==== Input data
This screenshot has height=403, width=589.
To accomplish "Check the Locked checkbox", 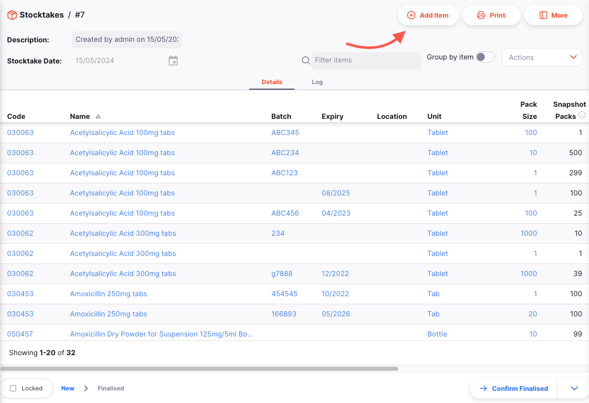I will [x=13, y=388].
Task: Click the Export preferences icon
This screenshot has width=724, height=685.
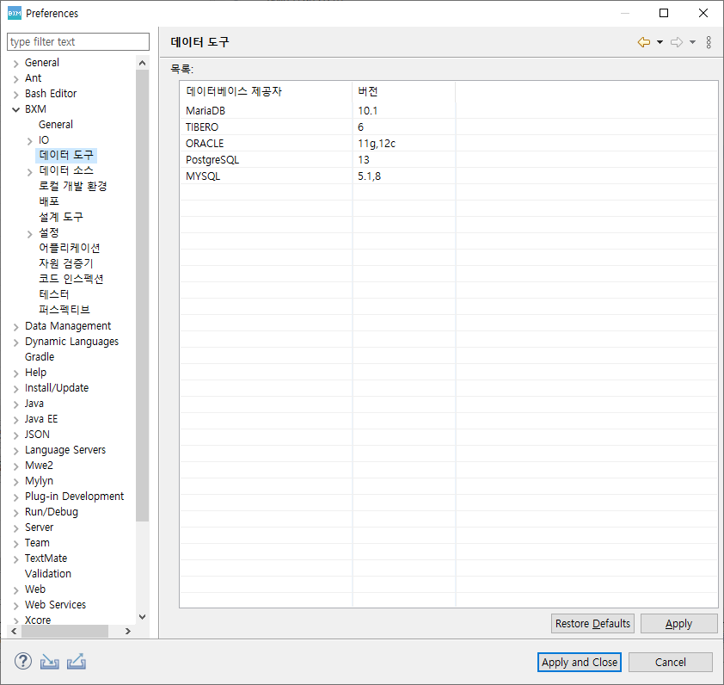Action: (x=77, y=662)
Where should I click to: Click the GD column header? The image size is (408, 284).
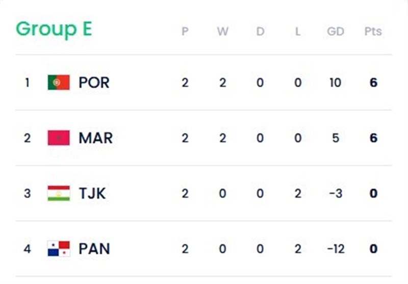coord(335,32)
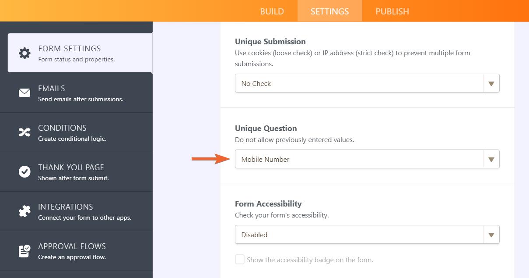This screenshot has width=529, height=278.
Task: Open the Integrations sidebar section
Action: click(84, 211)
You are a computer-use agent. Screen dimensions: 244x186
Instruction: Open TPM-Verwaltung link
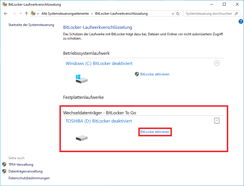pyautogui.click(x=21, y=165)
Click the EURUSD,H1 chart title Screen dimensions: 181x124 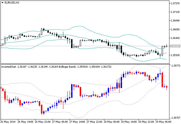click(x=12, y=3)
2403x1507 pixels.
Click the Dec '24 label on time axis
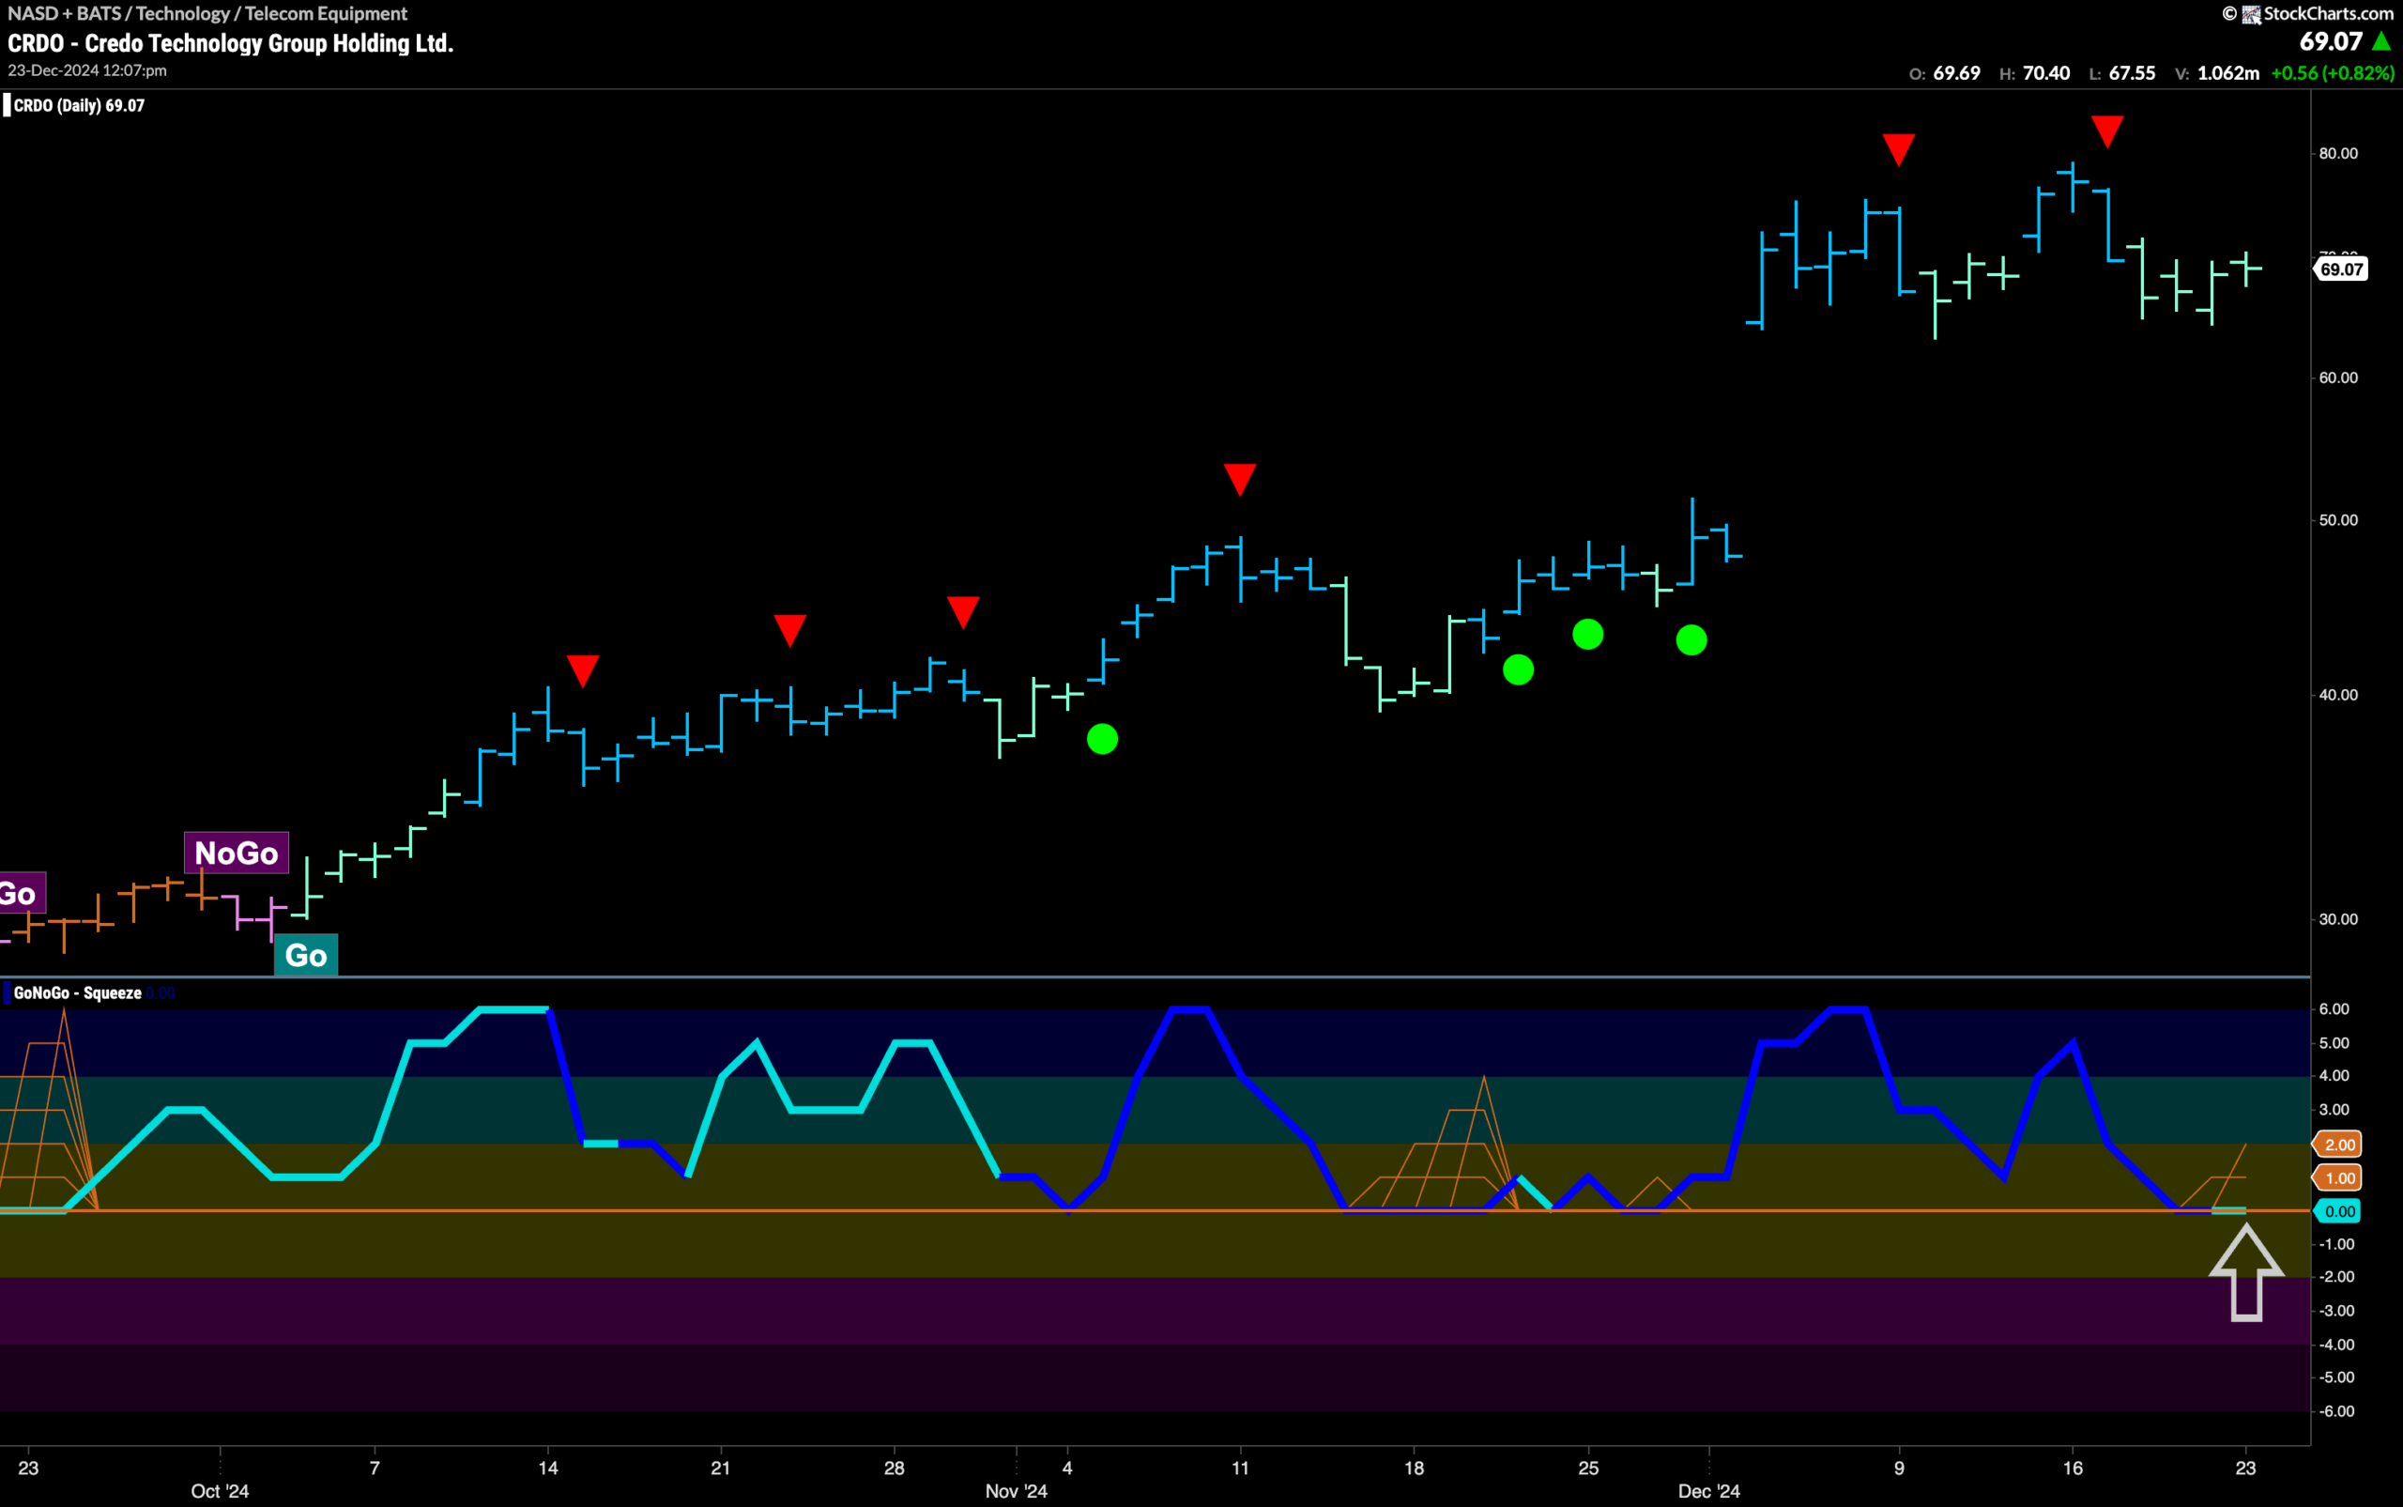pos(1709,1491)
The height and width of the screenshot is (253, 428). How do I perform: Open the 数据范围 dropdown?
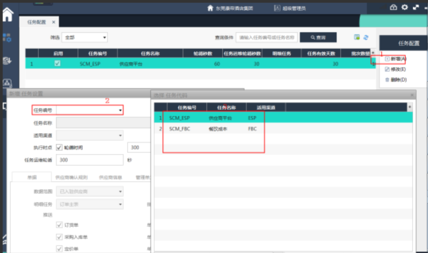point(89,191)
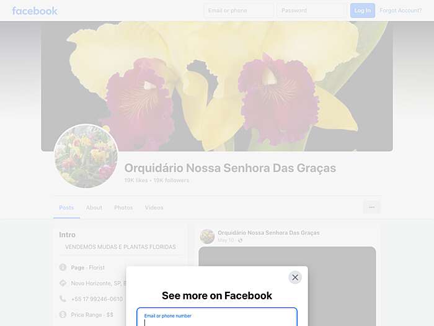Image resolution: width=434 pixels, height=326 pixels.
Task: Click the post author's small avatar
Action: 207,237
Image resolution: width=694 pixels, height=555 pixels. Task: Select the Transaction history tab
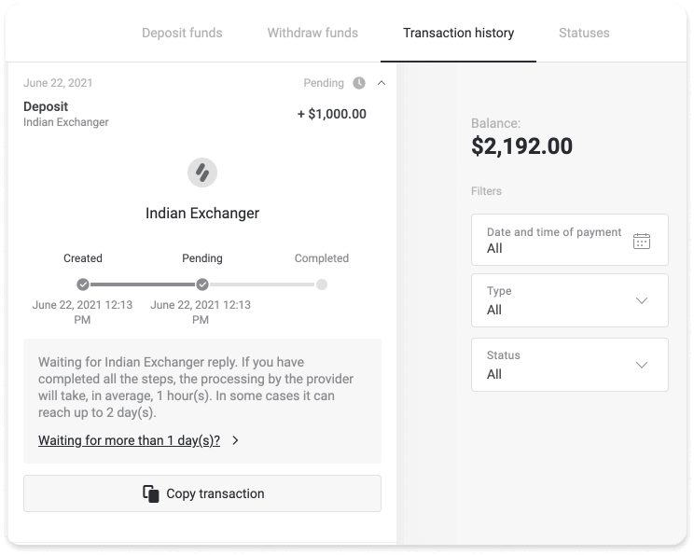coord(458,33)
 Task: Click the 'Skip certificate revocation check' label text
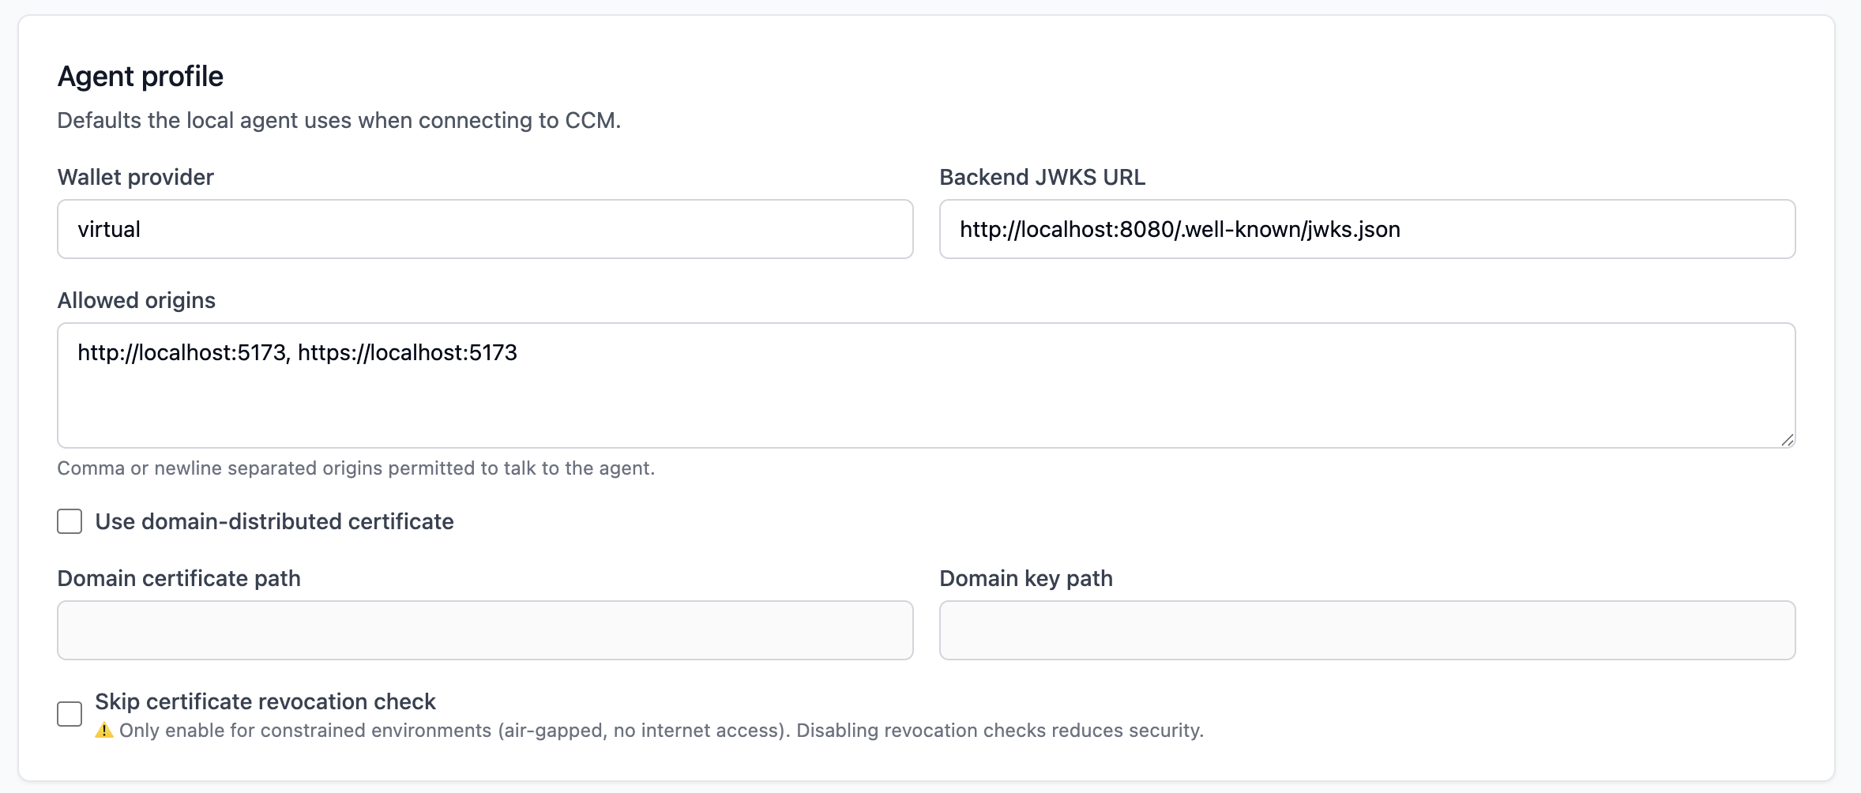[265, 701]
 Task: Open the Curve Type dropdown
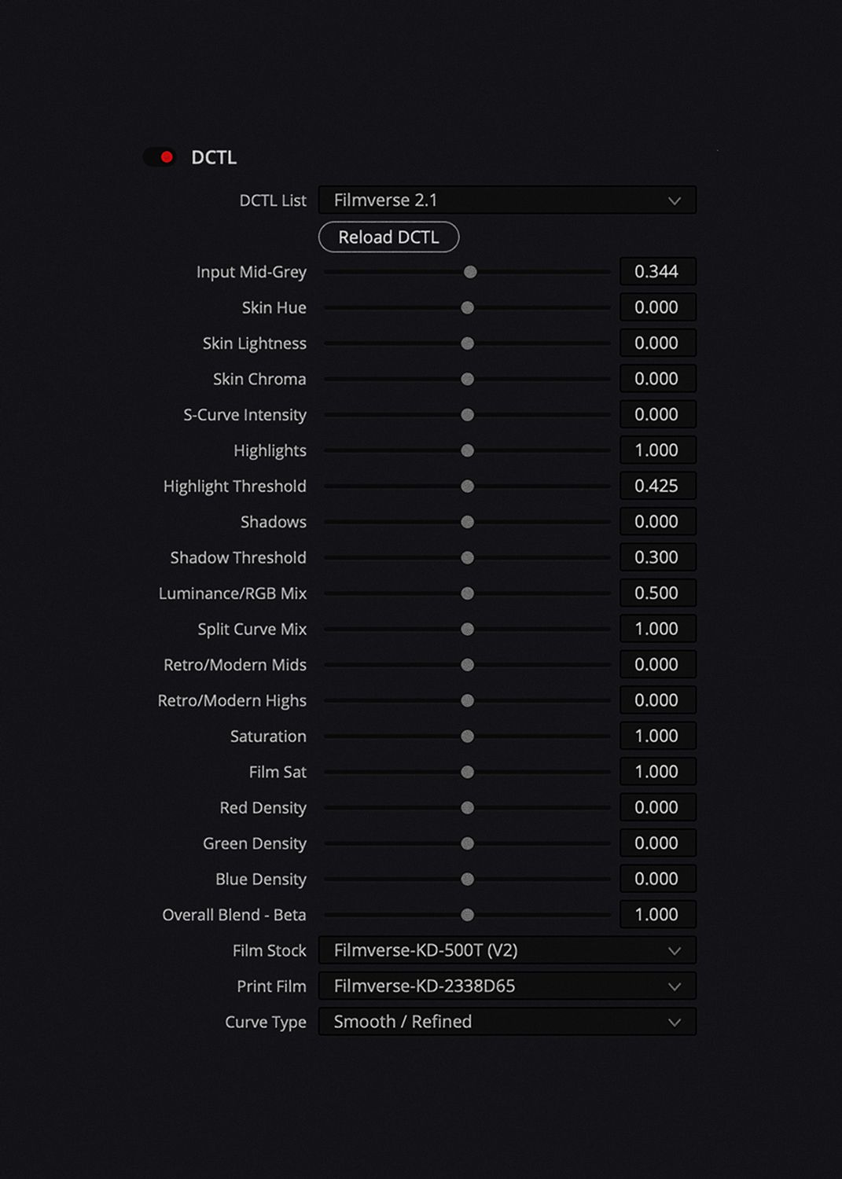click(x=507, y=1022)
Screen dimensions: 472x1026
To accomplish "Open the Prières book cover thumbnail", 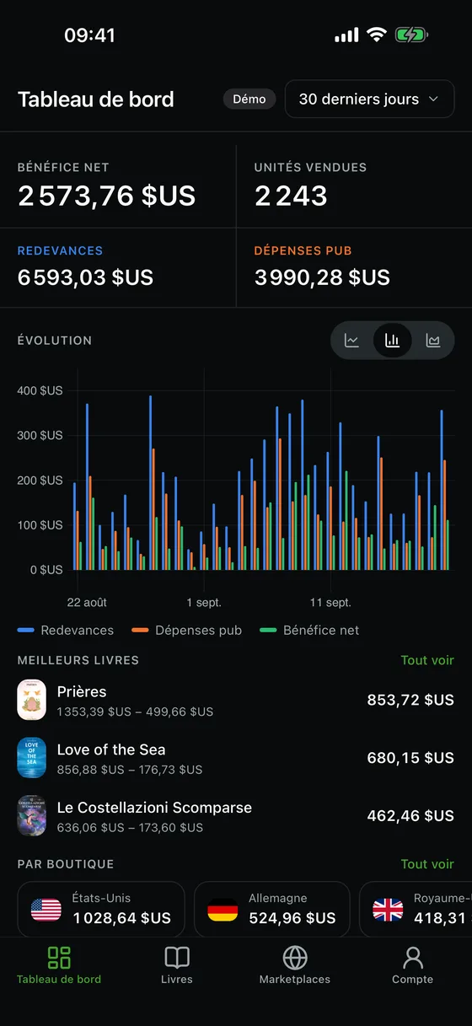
========
Your instructions
Exactly as written, restate the lines from the one that contains "The height and" through the final line of the data, both ends included, but leave out the pictures.

Exercise result
The height and width of the screenshot is (253, 428). How do I perform: Open the 数据范围 dropdown?
point(89,191)
Image resolution: width=434 pixels, height=326 pixels.
Task: Click the post author's small avatar
Action: 207,237
Image resolution: width=694 pixels, height=555 pixels. Task: Select the Transaction history tab
coord(458,33)
 Task: Click the 'Skip certificate revocation check' label text
[265, 701]
 Task: Open the Curve Type dropdown
click(x=507, y=1022)
Screen dimensions: 472x1026
To accomplish "Open the Prières book cover thumbnail", 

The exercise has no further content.